Men’s meat-based diets are responsible for 40 percent more emissions

Men’s meat-based diets are responsible for 40 percent more emissions than women’s diets


A new UK based study has revealed that the higher portion of meat-consumption by men in their diets is responsible for 40 percent more climate-heating emissions than those of women’s diets. 

The study, published in the peer-reviewed journal Plos One, analysed 212 British people and the emissions linked to the 3,200 specific food items they consumed. Researchers recorded the participants’ food and drink intake over a period of 24-hours. They then repeated this experiment three times. 

The results showed that meat-based diets created almost two thirds more emissions than vegetarian diets, and that male participants had 41 percent more emissions than female participants.

Lead scientist Holly Rippin from the University of Leeds believes her study can offer people ways to help combat climate change. 

“We all want to do our bit to help save the planet,” she told The Guardian. “Working out how to modify our diets is one way we can do that. There are broad-brush concepts like reducing our meat intake, particularly red meat, but our work also shows that big gains can be made from small changes, like cutting out sweets.”

Rippin added that the research was not trying to work out why male participants consumed more meat. 

“We can speculate that it could be because men generally eat more food than women,” she said. “We could also speculate that men may eat more traditional meat-based diets.”

The study also found that animal products were responsible for almost half of the average diet’s greenhouse gas emissions, with 31 percent from meat consumption and 14 percent from dairy. 

The scientists believe that policies to encourage sustainable diets should focus on plant-based foods, adding that switching drinks and cutting down on sweets and snacks was also helpful for the environment.  

Roughly 25 percent of diet-related emissions were found to be from “optional” foods and drinks, including as coffee, alcohol, sweets and cakes. 

Drinks were found to cause 15 percent of emissions, while sweets and cakes caused 8 percent of emissions. 

University of Oxford’s senior researcher in population health, Dr Marco Springmann, led a second study, which found that men’s consumption of goods caused 16 percent more climate-heating emissions than women’s, mostly due to men’s higher spending on vehicular activities.

“We think the fact that vegan, vegetarian and flexitarian diets can save you a lot of money is going to surprise people,” Springmann told The Guardian.

“When scientists like me advocate for healthy and environmentally-friendly eating it’s often said that we’re sitting in our ivory towers promoting something that is financially out of reach for most people.” 

“This study shows that it’s quite the opposite. These diets could be better for your bank balance as well as your health and the health of the planet.”

Springmann’s study also found that in western countries, vegan and vegetarian diets were roughly a third cheaper than regular diets.
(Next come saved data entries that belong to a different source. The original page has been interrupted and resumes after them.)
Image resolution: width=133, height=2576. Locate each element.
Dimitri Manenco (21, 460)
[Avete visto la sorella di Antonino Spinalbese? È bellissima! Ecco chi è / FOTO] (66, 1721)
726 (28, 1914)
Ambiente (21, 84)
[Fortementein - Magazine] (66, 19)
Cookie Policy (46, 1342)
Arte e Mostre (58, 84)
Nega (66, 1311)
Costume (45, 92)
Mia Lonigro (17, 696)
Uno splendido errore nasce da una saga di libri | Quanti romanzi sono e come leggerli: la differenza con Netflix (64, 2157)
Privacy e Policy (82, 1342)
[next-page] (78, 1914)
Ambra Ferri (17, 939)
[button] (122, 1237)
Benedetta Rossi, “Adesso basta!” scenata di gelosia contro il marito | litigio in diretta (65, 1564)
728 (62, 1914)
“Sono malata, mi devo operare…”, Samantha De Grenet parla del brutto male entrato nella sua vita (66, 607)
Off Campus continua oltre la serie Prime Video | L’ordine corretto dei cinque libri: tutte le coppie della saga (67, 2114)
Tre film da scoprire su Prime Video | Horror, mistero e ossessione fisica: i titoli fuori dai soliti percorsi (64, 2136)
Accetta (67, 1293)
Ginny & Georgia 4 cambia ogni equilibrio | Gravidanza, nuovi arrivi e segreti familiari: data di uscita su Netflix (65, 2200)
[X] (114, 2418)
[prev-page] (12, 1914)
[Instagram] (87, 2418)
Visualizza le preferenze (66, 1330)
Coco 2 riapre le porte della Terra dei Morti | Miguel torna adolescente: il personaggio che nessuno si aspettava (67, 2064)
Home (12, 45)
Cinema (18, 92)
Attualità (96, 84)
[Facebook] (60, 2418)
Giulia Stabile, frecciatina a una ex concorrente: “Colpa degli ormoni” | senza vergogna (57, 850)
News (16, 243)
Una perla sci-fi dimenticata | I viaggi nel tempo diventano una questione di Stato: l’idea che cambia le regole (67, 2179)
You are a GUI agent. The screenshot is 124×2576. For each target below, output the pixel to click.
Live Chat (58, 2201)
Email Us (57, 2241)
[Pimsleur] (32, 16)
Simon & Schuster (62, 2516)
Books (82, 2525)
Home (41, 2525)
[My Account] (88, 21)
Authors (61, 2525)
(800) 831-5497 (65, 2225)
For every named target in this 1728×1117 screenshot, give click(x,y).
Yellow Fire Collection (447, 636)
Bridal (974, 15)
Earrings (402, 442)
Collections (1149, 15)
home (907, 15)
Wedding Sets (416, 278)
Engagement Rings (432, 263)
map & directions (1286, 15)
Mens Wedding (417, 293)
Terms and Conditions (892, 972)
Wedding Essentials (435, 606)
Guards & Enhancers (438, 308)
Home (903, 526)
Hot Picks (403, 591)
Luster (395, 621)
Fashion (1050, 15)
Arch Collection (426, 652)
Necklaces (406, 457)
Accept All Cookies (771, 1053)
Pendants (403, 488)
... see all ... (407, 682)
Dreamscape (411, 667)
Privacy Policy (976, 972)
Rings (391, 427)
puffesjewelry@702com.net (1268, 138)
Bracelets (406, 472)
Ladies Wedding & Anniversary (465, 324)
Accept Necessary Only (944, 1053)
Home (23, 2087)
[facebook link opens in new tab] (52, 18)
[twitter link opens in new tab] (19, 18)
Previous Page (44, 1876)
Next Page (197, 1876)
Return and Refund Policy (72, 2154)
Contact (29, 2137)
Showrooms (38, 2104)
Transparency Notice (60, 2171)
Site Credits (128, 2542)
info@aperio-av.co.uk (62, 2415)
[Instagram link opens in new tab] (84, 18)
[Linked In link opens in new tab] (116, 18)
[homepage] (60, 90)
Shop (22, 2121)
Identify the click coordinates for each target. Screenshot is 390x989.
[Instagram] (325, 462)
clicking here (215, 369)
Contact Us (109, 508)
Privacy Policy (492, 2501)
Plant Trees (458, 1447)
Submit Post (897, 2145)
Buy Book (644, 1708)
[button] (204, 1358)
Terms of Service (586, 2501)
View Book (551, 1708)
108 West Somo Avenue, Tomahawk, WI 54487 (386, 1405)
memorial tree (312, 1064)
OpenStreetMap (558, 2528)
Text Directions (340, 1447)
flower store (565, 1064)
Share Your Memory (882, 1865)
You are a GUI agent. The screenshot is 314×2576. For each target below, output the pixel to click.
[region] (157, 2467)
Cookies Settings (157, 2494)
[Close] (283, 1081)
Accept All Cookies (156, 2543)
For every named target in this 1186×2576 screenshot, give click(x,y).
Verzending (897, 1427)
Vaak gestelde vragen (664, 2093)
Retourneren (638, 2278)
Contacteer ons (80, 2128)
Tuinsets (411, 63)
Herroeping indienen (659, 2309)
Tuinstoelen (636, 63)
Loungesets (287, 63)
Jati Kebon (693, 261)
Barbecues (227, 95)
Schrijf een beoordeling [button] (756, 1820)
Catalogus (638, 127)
His 2018 study revealed that meat-eating in developed countries needed be sharply reduced for any positive impact to be made against climate change, since cows and other farm animals produce roughly 14 percent of human-induced climate emissions, and deforestation caused by cattle farming, which is responsible for the release of 340 million tons of carbon to the atmosphere every year — equivalent to 3.4 percent of current global emissions.

A new study published in September showed that the food system generates roughly 35 percent of total global man-made greenhouse gas emissions.

The study, titled, “Global greenhouse gas emissions from animal-based foods are twice those of plant-based foods”, published in Nature Food, used a model–data integration approach to conclude that beef was the largest contributing  animal-based commodity. 

The database from Springmann’s study analysed forty thousand branded food items, and which would allow consumers to make environmentally helpful consumption choices by selecting specific brands.

That same study looked at the costs of different diets by comparing seven sustainable diets to the current ‘typical diet’ in 150 countries using food prices from the World Bank.

Published in the journal The Lancet Planetary Health, it found that in high-income countries, vegan diets were the most affordable, reducing food costs by 21-34 percent compared to the average, meat-based diet.

Vegetarian diets came in second, reducing food costs by 27-31 percent. 

A diet that has reduced meat and dairy consumption lowers costs by 14 percent, though diets including seafood increased costs by 2 percent. 

Current average diets in developed nations however dont align with the World Health Organisation’s nutritional guidelines, where meat-eating is placed at higher than recommended levels. 

Both Rippin and Springmann’s studies confirm historical research that have shown that healthy diets are also lower-emission diets.

In Australia, roughly 2 percent of the population are vegan, according to data from the National Nutrition Survey. A 2019 survey found that roughly 2.5 million Australians have a diet that is all or almost all vegetarian and almost 10 million Australians are eating less red meat. 

These figures make us the second-most popular country in the world for vegans in 2020, behind only the U.K, according to according culinary website Chef’s Pencil’s latest annual index of the most popular places for vegans.